力任せが自分の短所だとはわかっているが、ロズに指摘されると腹が立つ。
ロズも言い足りないようだったがアランに言われて渋々先に進む。
それから、魔獣と戦うたびにロズが俺に食って掛かり俺が言い返すということを繰り返して剣吞な空気が俺たちに流れていた。
アランも魔獣と戦いのせいというよりよりこの空気のせいでげんなりしていた。
そんな時森の中でも比較的開けた場所に出た。
「そうだ、みんな疲れてきただろう。ここらで昼食にしないか? いやするべきだ」
アランがそう提案して俺達の返事を待たずにその場に座り込んでしまった。
仕方ないのでアランとロズから少し離れて座った。
ロズも座り広場に10メートル位の三角形ができた。
朝、アランから受け取った小包の中には干し肉を挟んだパンと小さな赤い木の実がいくつか入っていた。
「赤い実と一緒に食べてみろ、うまいぞ!」
アランが俺達に届くように大きな声を出す。
赤い木の実をパンに挟み、頬張る。
香ばしいパンと塩味のきいた肉に加え赤い木の実が口の中でプチプチと破裂し程よい酸味がアクセントになっている。

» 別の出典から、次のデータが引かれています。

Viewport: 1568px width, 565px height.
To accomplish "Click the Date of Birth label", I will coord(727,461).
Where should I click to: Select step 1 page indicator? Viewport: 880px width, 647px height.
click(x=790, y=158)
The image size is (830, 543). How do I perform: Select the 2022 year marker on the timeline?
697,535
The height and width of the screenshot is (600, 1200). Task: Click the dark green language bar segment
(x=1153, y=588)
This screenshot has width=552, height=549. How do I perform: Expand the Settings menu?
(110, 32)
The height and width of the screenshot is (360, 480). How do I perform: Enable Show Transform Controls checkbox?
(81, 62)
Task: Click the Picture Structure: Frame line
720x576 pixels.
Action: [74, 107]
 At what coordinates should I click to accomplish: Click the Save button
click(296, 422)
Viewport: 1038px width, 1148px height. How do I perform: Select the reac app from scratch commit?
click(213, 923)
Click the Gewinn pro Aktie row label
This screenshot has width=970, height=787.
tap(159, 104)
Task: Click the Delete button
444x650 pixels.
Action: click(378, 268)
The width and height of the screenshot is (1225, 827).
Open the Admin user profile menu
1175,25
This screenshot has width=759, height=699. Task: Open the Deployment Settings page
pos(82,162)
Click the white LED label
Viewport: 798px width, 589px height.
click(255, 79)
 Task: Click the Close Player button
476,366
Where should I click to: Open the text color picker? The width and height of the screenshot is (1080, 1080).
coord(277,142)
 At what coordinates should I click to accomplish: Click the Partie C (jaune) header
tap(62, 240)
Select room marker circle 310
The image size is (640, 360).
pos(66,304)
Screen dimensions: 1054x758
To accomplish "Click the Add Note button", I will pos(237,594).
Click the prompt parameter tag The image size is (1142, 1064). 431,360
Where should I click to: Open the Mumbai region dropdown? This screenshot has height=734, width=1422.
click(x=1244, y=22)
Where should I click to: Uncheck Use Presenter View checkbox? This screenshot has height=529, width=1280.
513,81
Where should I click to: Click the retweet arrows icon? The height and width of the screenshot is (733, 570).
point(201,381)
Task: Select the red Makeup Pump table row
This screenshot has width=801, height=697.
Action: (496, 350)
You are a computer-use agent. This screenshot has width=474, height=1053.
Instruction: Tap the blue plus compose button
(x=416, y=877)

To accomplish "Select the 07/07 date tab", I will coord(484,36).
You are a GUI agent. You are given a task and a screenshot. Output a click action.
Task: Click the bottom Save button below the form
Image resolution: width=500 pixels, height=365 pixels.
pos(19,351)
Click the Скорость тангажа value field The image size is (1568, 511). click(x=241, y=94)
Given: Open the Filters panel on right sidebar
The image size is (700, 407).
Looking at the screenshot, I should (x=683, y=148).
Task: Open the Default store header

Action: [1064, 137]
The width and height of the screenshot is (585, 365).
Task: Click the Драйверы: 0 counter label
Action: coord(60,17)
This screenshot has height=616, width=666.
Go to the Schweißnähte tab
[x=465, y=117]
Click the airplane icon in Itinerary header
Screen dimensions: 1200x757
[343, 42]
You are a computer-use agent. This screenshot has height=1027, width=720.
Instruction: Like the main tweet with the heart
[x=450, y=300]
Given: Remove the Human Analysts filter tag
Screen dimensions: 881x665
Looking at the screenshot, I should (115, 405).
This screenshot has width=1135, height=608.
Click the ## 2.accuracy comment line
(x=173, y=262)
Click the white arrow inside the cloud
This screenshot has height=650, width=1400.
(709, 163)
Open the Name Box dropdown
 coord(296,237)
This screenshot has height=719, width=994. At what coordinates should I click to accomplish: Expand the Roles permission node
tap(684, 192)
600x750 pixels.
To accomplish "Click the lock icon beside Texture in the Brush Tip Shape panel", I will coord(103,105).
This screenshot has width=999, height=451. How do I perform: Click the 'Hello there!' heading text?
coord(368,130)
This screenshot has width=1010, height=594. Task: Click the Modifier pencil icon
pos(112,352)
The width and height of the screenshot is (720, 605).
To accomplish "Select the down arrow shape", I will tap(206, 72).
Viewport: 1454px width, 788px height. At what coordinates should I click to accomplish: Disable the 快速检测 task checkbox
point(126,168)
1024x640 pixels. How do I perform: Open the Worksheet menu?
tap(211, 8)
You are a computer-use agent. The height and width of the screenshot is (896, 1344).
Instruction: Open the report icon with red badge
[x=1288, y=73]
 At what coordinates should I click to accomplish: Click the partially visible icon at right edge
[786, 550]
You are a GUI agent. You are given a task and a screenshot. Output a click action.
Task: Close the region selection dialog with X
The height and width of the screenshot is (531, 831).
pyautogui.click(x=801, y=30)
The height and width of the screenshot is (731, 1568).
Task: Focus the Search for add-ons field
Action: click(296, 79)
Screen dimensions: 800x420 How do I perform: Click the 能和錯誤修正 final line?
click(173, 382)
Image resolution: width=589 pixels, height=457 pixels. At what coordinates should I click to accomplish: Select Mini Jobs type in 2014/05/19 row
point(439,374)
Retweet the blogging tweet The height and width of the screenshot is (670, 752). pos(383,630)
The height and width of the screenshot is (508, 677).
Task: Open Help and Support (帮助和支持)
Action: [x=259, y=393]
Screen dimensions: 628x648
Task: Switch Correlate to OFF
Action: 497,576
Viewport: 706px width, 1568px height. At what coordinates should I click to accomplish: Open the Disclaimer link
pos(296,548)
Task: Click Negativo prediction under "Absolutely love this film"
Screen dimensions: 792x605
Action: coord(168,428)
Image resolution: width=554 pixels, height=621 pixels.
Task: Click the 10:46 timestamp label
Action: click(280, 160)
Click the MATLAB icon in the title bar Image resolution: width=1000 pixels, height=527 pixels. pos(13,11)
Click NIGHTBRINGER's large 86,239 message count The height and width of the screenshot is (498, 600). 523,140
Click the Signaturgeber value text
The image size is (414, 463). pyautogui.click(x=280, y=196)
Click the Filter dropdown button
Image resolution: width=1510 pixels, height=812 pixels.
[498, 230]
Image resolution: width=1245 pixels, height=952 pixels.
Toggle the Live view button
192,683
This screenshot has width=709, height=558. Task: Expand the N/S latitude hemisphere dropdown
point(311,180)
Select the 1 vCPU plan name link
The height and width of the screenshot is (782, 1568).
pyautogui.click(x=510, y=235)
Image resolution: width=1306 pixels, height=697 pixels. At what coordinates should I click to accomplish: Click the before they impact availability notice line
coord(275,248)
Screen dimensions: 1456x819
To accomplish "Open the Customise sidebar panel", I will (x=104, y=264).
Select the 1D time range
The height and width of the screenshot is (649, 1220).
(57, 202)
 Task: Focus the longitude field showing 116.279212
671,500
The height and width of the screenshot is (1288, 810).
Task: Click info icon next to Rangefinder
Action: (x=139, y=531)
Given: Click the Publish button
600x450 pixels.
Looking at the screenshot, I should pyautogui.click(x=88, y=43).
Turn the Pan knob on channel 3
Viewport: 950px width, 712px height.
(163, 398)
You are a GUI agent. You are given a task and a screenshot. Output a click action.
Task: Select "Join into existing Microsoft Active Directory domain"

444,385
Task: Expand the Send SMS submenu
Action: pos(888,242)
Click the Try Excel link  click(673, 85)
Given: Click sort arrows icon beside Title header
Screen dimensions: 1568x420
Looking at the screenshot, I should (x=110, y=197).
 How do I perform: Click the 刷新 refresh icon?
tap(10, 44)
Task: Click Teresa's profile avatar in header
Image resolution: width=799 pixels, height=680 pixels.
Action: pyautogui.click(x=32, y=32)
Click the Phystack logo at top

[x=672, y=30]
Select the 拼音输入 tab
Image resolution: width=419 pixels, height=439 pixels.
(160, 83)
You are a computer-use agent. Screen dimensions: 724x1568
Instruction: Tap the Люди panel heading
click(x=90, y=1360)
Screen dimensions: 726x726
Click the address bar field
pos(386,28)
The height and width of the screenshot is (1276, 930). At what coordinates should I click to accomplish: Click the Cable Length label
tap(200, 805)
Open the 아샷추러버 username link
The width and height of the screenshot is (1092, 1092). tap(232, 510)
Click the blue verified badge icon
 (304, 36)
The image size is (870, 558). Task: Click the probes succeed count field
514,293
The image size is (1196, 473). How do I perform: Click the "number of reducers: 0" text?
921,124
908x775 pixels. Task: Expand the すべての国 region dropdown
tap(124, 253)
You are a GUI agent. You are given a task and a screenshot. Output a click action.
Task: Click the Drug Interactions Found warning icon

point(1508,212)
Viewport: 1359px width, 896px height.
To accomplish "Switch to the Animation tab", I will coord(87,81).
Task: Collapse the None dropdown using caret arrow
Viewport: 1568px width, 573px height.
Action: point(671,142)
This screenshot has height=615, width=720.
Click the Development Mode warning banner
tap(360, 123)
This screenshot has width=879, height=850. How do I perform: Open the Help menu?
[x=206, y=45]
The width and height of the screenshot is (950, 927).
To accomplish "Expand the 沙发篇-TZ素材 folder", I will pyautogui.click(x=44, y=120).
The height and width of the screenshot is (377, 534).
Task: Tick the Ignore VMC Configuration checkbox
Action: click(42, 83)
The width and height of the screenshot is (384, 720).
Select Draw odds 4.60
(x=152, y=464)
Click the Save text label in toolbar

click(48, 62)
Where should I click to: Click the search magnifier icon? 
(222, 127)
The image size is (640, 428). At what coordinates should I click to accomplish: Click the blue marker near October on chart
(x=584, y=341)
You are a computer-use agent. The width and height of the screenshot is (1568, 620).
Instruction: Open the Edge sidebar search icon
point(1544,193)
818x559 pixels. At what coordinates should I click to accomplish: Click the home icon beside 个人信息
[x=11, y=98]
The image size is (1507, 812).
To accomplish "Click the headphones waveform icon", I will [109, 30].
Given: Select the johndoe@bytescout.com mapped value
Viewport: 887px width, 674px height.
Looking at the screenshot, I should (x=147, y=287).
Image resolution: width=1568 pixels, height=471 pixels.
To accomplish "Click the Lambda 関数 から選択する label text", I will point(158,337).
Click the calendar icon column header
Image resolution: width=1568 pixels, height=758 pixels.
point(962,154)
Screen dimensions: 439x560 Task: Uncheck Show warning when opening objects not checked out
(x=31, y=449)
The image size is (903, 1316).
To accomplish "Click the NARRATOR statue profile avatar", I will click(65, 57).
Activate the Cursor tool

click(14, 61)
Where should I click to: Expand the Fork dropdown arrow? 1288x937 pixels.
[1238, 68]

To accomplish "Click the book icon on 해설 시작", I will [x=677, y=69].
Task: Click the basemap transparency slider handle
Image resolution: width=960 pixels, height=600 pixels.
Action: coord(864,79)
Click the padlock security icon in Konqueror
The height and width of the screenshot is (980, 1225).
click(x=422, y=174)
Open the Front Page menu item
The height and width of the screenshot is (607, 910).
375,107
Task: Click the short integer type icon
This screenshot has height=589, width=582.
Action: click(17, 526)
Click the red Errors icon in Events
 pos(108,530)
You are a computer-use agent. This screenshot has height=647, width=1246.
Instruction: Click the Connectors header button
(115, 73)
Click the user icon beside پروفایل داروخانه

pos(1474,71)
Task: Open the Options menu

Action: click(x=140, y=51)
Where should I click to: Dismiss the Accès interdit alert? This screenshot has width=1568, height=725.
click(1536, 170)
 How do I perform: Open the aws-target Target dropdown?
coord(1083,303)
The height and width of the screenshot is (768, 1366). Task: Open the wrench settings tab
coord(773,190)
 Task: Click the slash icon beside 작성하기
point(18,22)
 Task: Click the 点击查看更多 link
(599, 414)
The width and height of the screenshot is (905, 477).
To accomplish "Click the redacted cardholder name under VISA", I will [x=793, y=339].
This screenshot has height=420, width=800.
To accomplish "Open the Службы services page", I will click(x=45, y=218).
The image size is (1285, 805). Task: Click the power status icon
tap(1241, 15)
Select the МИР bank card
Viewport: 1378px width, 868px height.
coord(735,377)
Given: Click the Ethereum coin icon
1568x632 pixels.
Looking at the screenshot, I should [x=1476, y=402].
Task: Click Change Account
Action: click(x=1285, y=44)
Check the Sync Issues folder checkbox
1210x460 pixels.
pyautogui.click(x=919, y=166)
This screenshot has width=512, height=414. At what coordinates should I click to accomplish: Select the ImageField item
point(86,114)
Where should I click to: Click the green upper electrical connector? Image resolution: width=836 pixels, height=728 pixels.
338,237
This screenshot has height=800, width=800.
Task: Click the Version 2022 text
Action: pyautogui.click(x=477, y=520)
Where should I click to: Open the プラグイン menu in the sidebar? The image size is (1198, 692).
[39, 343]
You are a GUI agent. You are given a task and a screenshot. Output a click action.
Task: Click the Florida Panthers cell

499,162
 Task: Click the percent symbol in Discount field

そして何より今まで10匹くらいの魔獣戦ってきて疲労がたまっていた。
空腹は最高の調味料とはよく言ったものだ。
パンをペロリと平らげたが腹の虫はまだ足りないとなっていた。
「おう二人共、物足りなさそうな顔をしているじゃないか」
アランが立ち上がり何かを取り出す。
「実はもう一つアルダ爺からもらっているんだ。お前らが仲良く分けるっていうならやってもいいぜ」
「「なっ!」」
「早くしないと俺が食っちまうぞ」
腹の虫が再び鳴る。
空腹には勝てないと俺がアランの元に向かうと、それを見たロズも駆け寄ってきた。
ロズが付くのを待ってから、アランが俺に小包をほうる。
パンをできるだけ均等に分けようとするが3:7くらいになってしまった。
「っ……ほらロズ、おまえの分だ」
「っと」
少し迷ったが大きいほうをロズに渡しその場に座る。
それを見てロズもその場に座った。
二人とも無言のままパンを食べる。
アランはその辺を見てくるといって森に入っていった。
「…………なあ、ロズ」
「……なんだ、急に」
「さっきの注意だけじゃどうやって一撃で倒すかわからん」
「そうか」
「だから後で教えてくれ」
「……わかった」
「以上だ。アランの所にいくぞ。もたもたしていたら日が暮れる」
俺は立ち上がりアランが入っていった道に向かう。
「シド!」
「なんだ」
「……お前の気遣い、感謝している」
言い終わるとロズは小走りで俺を追い越してゆく。
「フン、大したことじゃない」
そうつぶやき、後を追う。
少しだけロズとの距離が近くなった、そんな気がした。